Copy the records below exactly, leaving out any pictures.

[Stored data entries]
|---|
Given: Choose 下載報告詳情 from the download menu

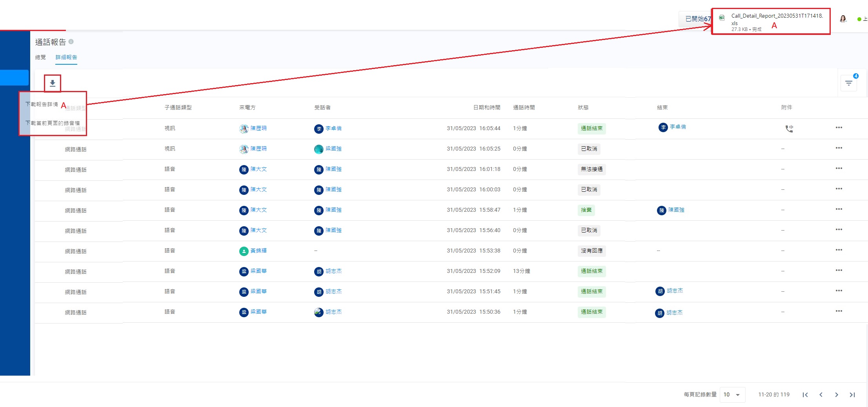Looking at the screenshot, I should pyautogui.click(x=42, y=104).
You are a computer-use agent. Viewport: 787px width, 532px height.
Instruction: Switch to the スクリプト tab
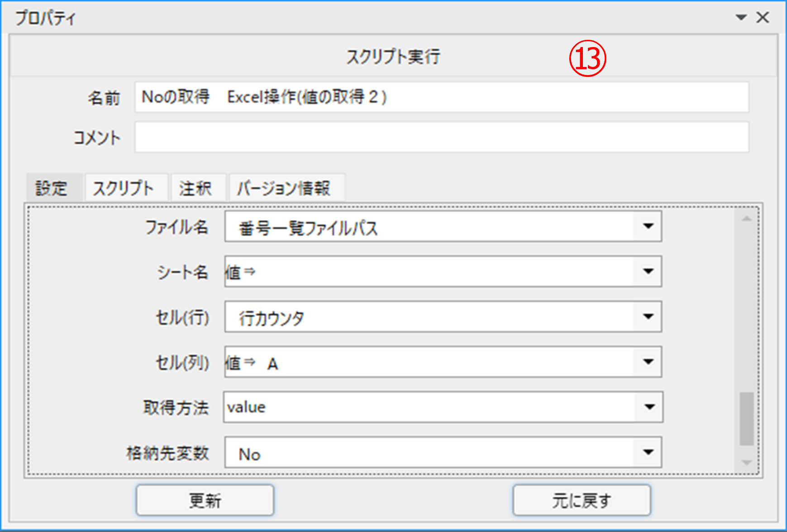124,188
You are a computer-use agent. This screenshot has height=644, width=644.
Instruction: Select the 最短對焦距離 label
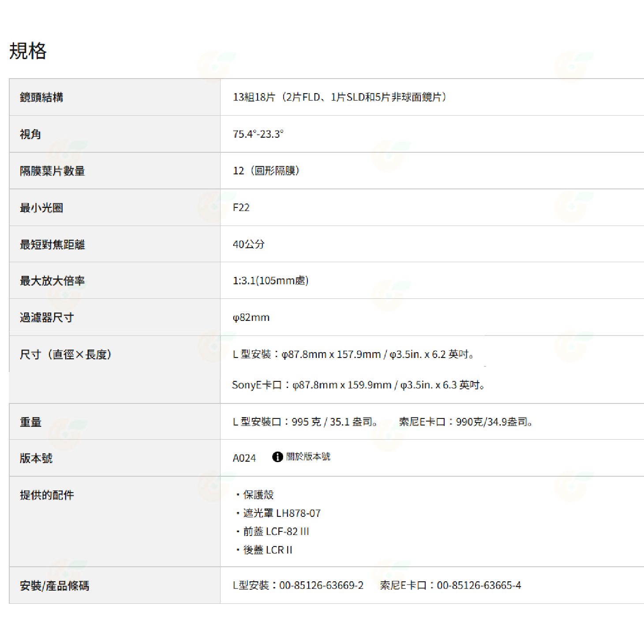(x=52, y=244)
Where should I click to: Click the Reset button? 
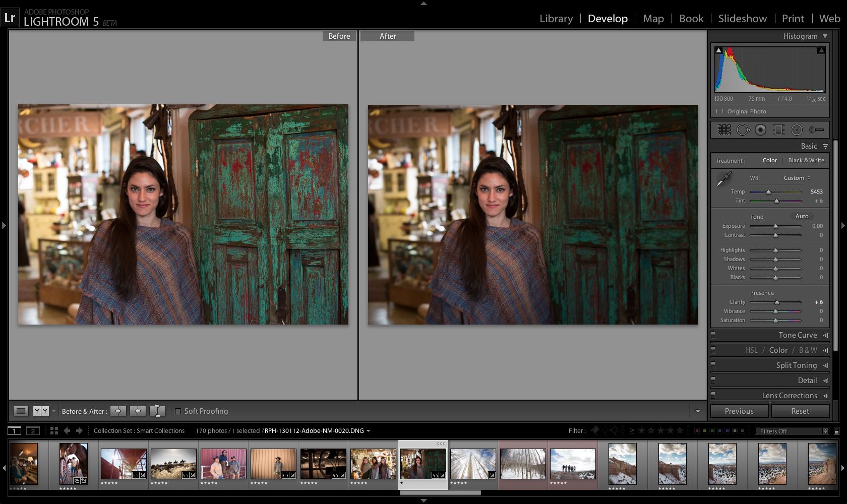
|---|
#### Task answer
Given: Choose 下載報告詳情 from the download menu

Looking at the screenshot, I should pyautogui.click(x=42, y=104).
You are a computer-use agent. Viewport: 787px width, 532px height.
Instruction: Switch to the スクリプト tab
124,188
You are a computer-use agent. This screenshot has height=644, width=644.
Instruction: Select the 最短對焦距離 label
(x=52, y=244)
Where should I click to: Click the Reset button? 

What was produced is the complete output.